Use FAISS for efficient vector search on Arm

FAISS (Facebook AI Similarity Search) is an open-source library developed by Meta AI for efficient similarity search and clustering of dense vectors. It’s particularly well-suited for RAG applications because it can quickly find the most relevant document chunks from large collections.

Key advantages of FAISS for this application:

  • CPU efficiency: FAISS is highly optimized for Arm CPUs, making it ideal for the Grace CPU in the GB10 platform
  • Scalability: Handles millions of vectors with minimal memory overhead
  • Speed: Uses advanced indexing algorithms to perform nearest-neighbor searches in milliseconds
  • Flexibility: Supports multiple distance metrics (L2, cosine similarity) and index types

Set up your RAG workspace and data folder

Create a directory structure for your data:

    

        
        
mkdir -p ~/rag && cd ~/rag
mkdir pdf text

    

You can add any PDF data sources to your RAG database.

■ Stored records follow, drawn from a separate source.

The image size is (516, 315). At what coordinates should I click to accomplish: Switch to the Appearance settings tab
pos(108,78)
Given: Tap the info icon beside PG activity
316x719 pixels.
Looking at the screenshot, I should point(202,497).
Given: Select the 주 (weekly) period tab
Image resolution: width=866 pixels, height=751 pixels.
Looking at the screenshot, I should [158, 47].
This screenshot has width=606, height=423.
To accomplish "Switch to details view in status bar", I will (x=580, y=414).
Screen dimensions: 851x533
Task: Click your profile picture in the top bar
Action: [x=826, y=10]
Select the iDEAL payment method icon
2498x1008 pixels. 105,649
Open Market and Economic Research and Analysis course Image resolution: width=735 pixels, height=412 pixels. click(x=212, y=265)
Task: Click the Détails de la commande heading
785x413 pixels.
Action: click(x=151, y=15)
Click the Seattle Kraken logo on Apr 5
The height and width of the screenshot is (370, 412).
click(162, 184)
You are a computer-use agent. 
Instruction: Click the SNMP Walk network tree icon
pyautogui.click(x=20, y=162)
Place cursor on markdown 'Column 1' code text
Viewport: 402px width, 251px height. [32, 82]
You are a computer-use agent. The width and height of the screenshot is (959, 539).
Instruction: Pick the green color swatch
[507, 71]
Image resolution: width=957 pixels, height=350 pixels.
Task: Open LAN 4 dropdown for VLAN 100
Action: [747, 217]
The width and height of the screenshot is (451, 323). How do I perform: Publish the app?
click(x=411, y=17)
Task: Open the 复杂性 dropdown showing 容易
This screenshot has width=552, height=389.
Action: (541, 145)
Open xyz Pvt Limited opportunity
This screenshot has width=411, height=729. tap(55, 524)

For illustration, you can add a number of Raspberry Pi documents that you want to use to find out specific information about the Raspberry Pi products.

Use a text editor to create a file named datasheet.txt listing all data source URLs that will be used for the RAG data. Make sure to include one URL per line.

    

        
        
https://datasheets.raspberrypi.com/cm/cm1-and-cm3-datasheet.pdf
https://datasheets.raspberrypi.com/cm/cm3-plus-datasheet.pdf
https://datasheets.raspberrypi.com/cm4/cm4-datasheet.pdf
https://datasheets.raspberrypi.com/cm4io/cm4io-datasheet.pdf
https://datasheets.raspberrypi.com/cm4s/cm4s-datasheet.pdf
https://datasheets.raspberrypi.com/pico/pico-2-datasheet.pdf
https://datasheets.raspberrypi.com/pico/pico-datasheet.pdf
https://datasheets.raspberrypi.com/picow/pico-2-w-datasheet.pdf
https://datasheets.raspberrypi.com/picow/pico-w-datasheet.pdf
https://datasheets.raspberrypi.com/rp2040/rp2040-datasheet.pdf
https://datasheets.raspberrypi.com/rp2350/rp2350-datasheet.pdf
https://datasheets.raspberrypi.com/rpi4/raspberry-pi-4-datasheet.pdf

    

Use wget to batch download all the PDFs into ~/rag/pdf.

    

        
        
wget -P ~/rag/pdf -i datasheet.txt

    

Convert PDF documents to text files

Then, create a Python file named pdf2text.py with the code below:

    

        
        
from pypdf import PdfReader
import glob, os

pdf_root = os.path.expanduser("~/rag/pdf")
txt_root = os.path.expanduser("~/rag/text")
os.makedirs(txt_root, exist_ok=True)

count = 0
for file in glob.glob(os.path.join(pdf_root, "**/*.pdf"), recursive=True):
    print(f"File processing {file}")
    try:
        reader = PdfReader(file)
        text = "\n".join(page.extract_text() or "" for page in reader.pages)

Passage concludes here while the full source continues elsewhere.